WHAT YOU WILL DO:
Rewrite the part of the entries that begins with the line containing "Open the Settings tab" and ends with the line containing "pyautogui.click(x=1241, y=416)" as a numbered list, skipping any blank lines. Leave the pictures out of your answer.
──────── EXERCISE MATERIALS
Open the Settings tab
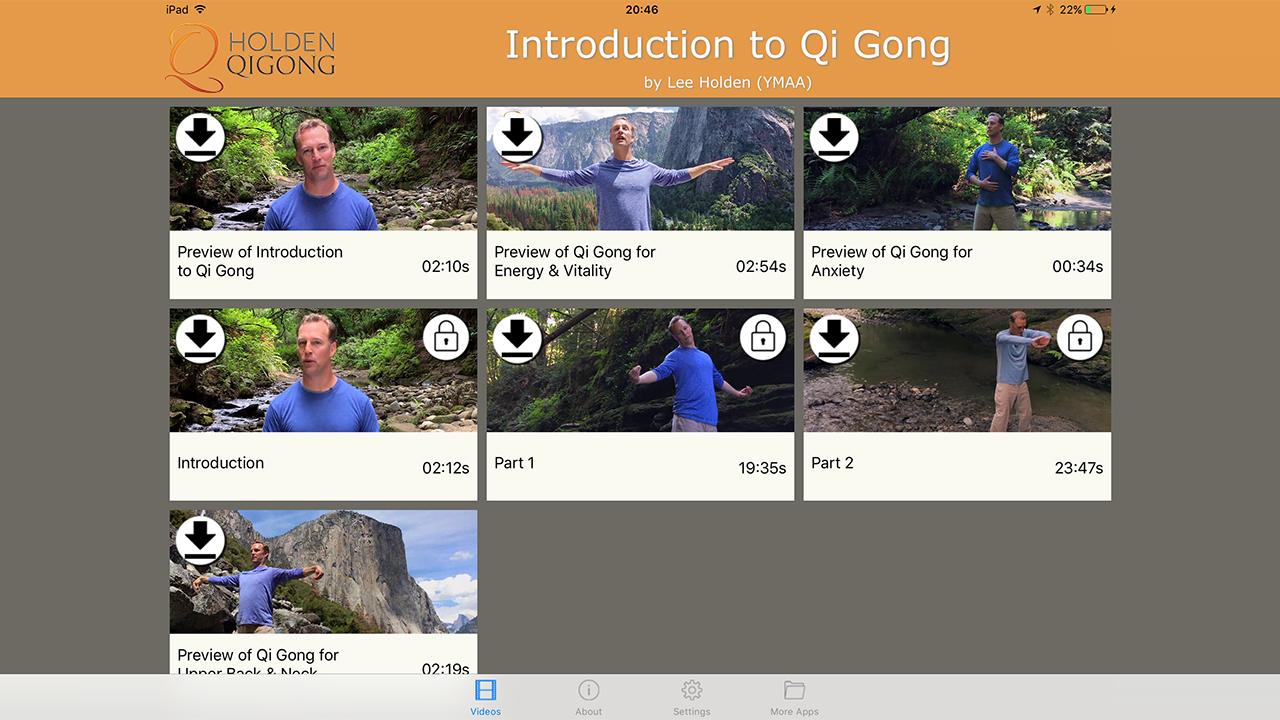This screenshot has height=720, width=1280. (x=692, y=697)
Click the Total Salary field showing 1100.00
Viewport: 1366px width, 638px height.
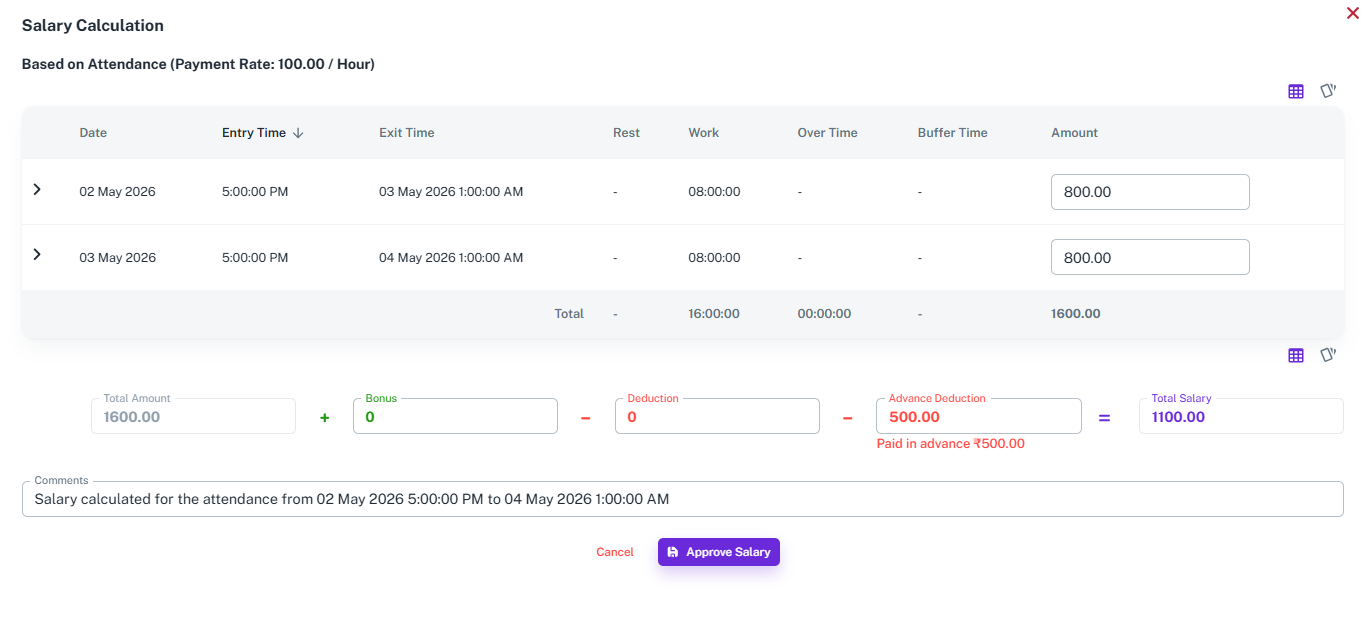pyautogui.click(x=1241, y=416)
────────────────
──────── EXERCISE MATERIALS
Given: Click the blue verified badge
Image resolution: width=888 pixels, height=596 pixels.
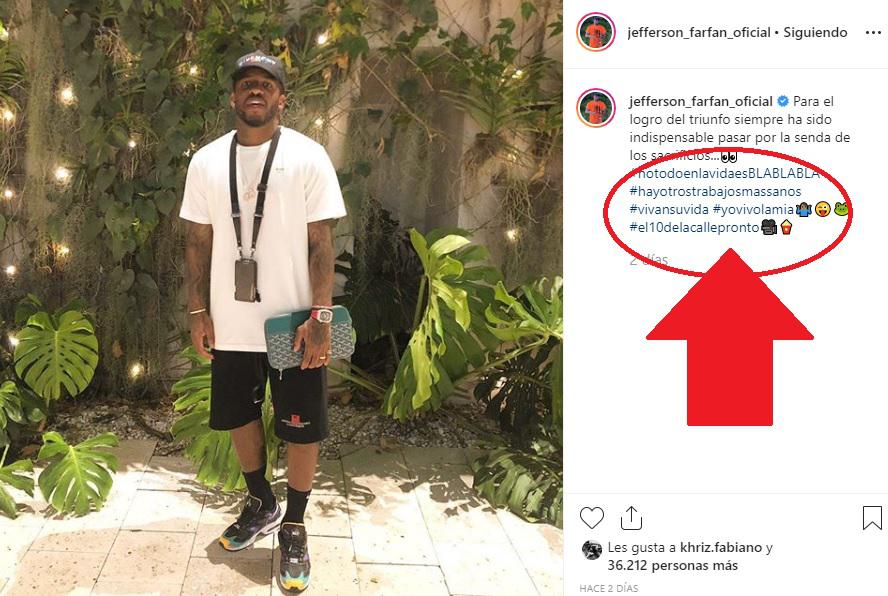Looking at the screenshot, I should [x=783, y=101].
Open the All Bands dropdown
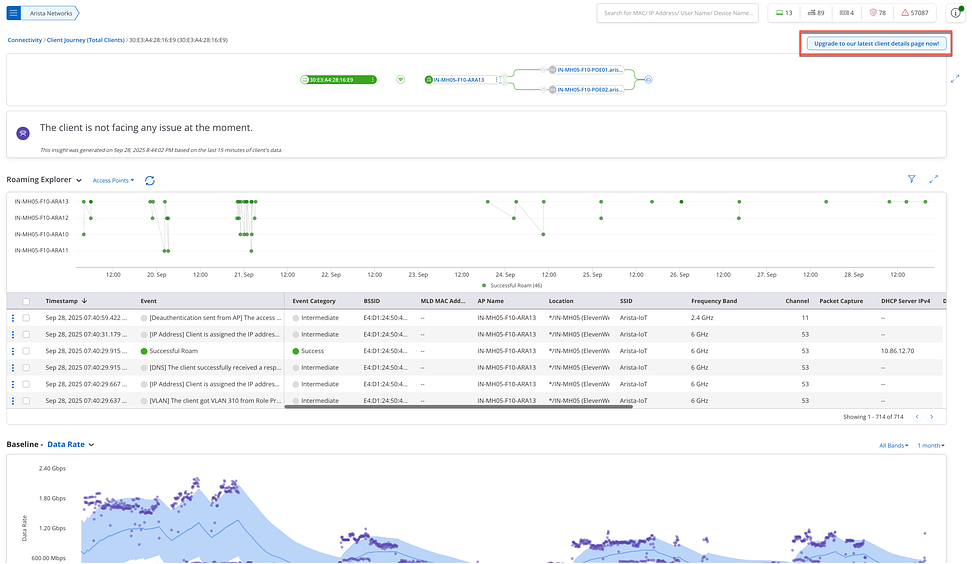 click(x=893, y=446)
────────────────
OUTPUT FOR THIS TASK:
1. Open the Settings tab
2. This screenshot has height=720, width=1280. (x=692, y=697)
3. Click the Total Salary field showing 1100.00
4. Viewport: 1366px width, 638px height.
5. pyautogui.click(x=1241, y=416)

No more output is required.